Les musiques extra-européennes sont depuis bien longtemps une source d’enrichissement pour la musique occidentale. Depuis le XVIIIe siècle avec Le bourgeois gentilhomme de Jean-Baptiste Lully (1670), L’Enlèvement au sérail de Wolfgang Amadeus Mozart (1782) jusqu’à Carl Maria Von Weber dans Abu Hassan (1811), l’attrait pour la musique du Moyen-Orient se manifeste dans les œuvres de nombreux compositeurs. Cependant, l’apport de ces musiques s'est souvent situé à un niveau superficiel (instrumentation, « couleur » orientale de certains accords). En 1893, Claude Debussy utilise dans « Pagodes » extrait d’Estampes des sonorités pianistiques évoquant celles du gamelan, qu'il avait découvert quatre ans plus tôt lors de l'Exposition Universelle. Il introduit alors les musiques extra-européennes dans la musique occidentale savante de manière plus affirmée qu'auparavant.
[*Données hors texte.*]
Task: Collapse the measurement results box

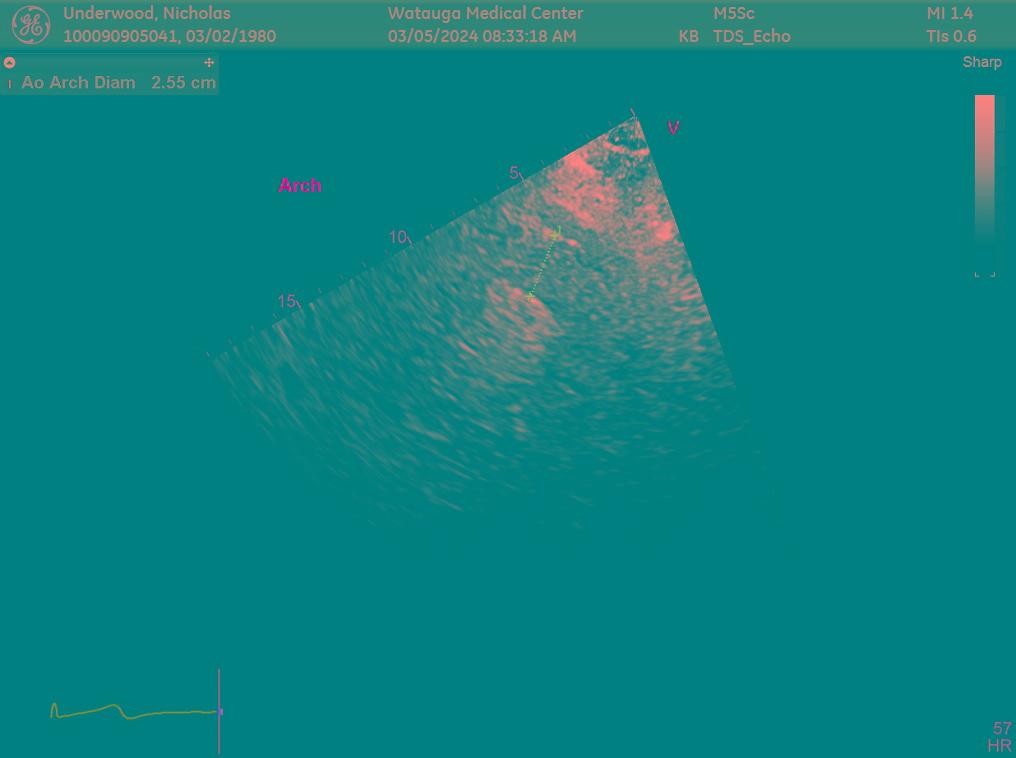Action: pos(10,62)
L’invention du phonographe (1877) permet également aux musiques de tradition orale d’être fixées sur support, entraînant ainsi un vrai travail de collecte scientifique. À l’aube du XXe siècle, les compositeurs hongrois Béla Bartók et Zoltán Kodály enregistrent ainsi des milliers de mélodies traditionnelles d’Europe (hongroises, slovaques, bulgares…) mais aussi d’Orient (turques et arabes). L’étude scientifique de ces mélodies leur permet de s’en inspirer pour créer un discours musical bien loin de l’« exotisme » empirique d’avant.
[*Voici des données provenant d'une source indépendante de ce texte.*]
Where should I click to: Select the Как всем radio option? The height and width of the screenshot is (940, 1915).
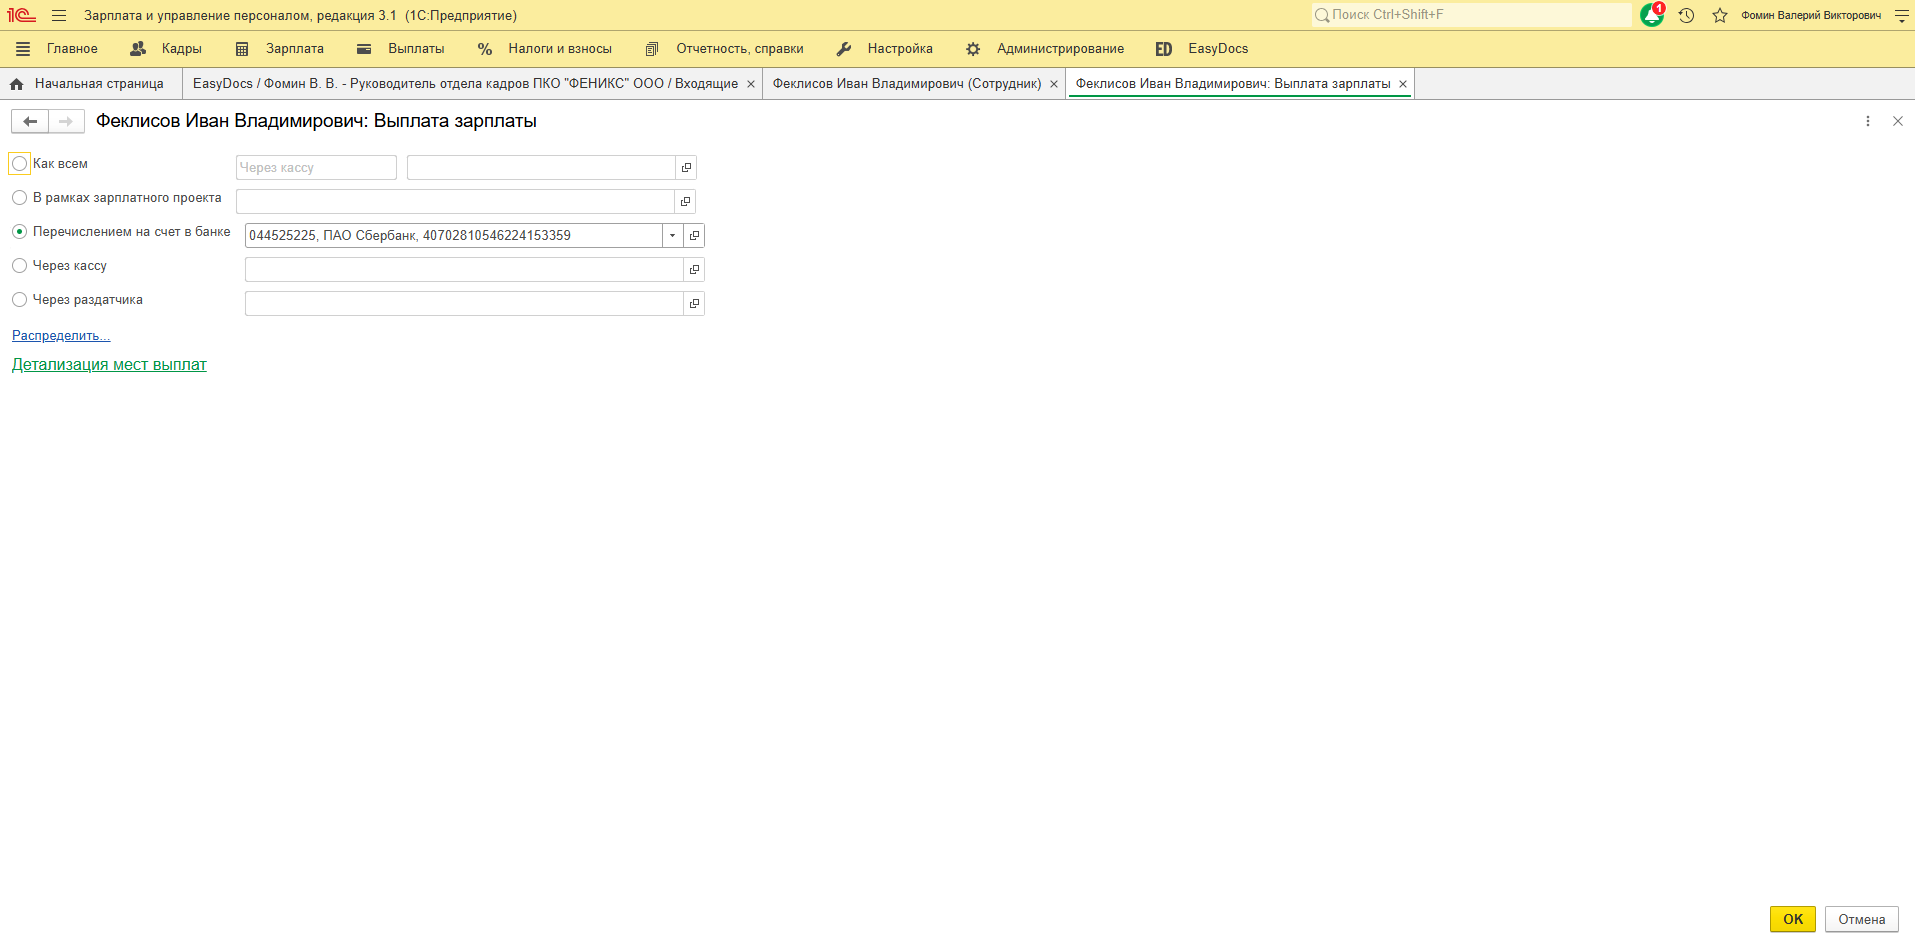(20, 164)
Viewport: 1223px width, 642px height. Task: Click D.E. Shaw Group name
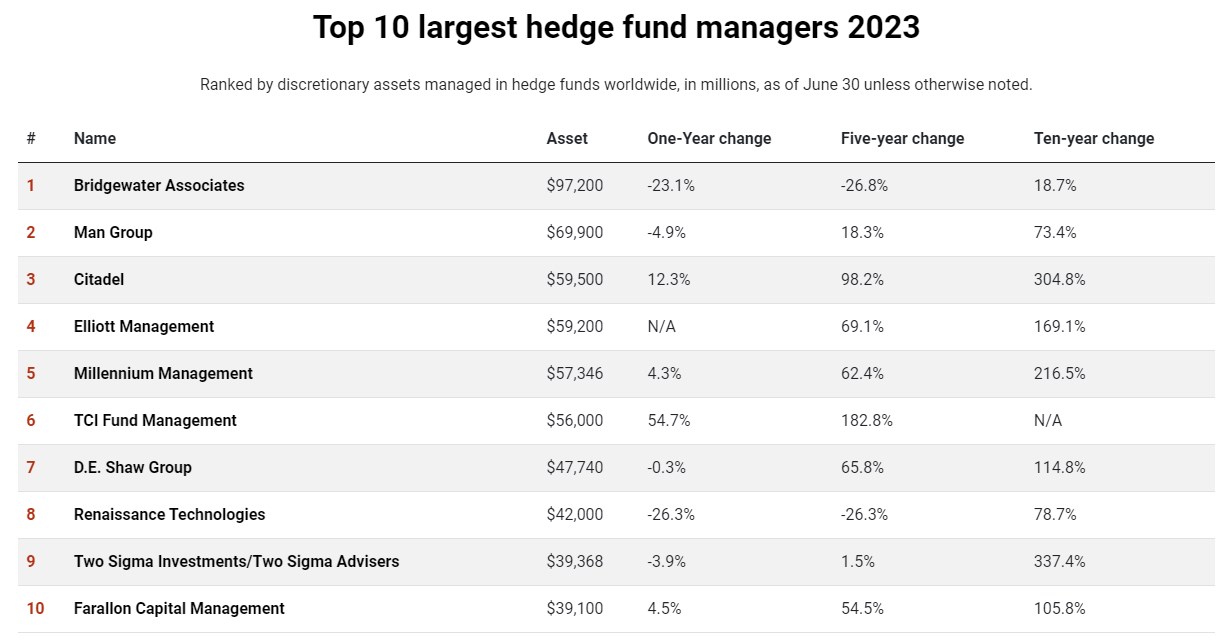click(x=133, y=468)
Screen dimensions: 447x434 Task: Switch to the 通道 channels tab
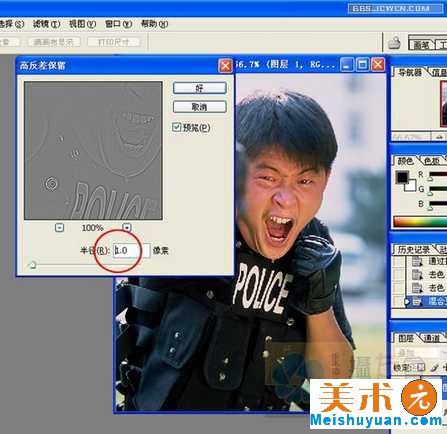coord(432,338)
Une analyse rigoureuse de ces musiques se développe peu à peu, mais il faut attendre 1945 – début de l’ère musicale contemporaine – pour que naisse le terme d’« ethnomusicologie ». Utilisé la première fois par le Hollandais Jaap Kunst, il signifie selon Gilbert Rouget « l’étude des musiques non européennes et du folklore de l’Europe ». La connaissance accrue de la multitude de langages musicaux dans le monde entier offre alors aux compositeurs contemporains occidentaux de nouvelles possibilités du point de vue du timbre, mais à un niveau plus structurel, elles leurs proposent une nouvelle conception du temps, du rythme, de l’harmonie… En effet, si l’introduction d’instruments de percussions africains, asiatiques ou américains confère à la couleur d’un ensemble orchestral de nouvelles sonorités (opus de Mauricio Kagel, Francis Bayer, Steve Reich...), c’est aussi toute une conception de la musique qui change grâce à la découverte de ces musiques.

À la fin des années 1960, le compositeur Jean-Claude Eloy, particulièrement intéressé par le gagaku japonais, le définit comme éloigné « du délire postsériel, de ses quantités de notes à la seconde, de cette maladive nervosité occidentale, souvent si gratuite. » Anâhata, composée en 1984, est une œuvre d’une durée de 3 heures et 40 minutes. « Musique du contemplatif », elle comprend « deux voix solistes de moines bouddhistes japonais,[…] trois instrumentistes solistes du gagaku japonais, un percussionniste avec un orchestre de percussions, sons électroniques et concrets avec régie lumière. »[1]

L’intérêt pour le son lui-même, son développement à l’infini avec une « façon de faire revivre le corps acoustique dans son développement »[1] rappelle également la musique des minimalistes américains, clairement influencés par la musique indienne (La Monte Young) ou la musique africaine (Steve Reich). A la fin du XXe siècle, grâce à l’Internet, au développement des nouvelles technologies et au nomadisme croissant, les musiques extra-européennes parviennent plus facilement au monde contemporain occidental. D’un autre côté, le poids culturel de l’Occident pèse sur l’Asie où les compositeurs créent de plus en plus à la « manière occidentale », gommant ainsi leurs identités culturelles (partitions de N'guyen-Thien Dao, Yoshihisa Taïra, Toru Takemitsu, Toshio Hosokawa, Qigang Chen...).


Notes

  1. 1,0 1,1 von der Weid, Jean Noël, La musique du XXe siècle, Paris, Hachette Littératures, 2005.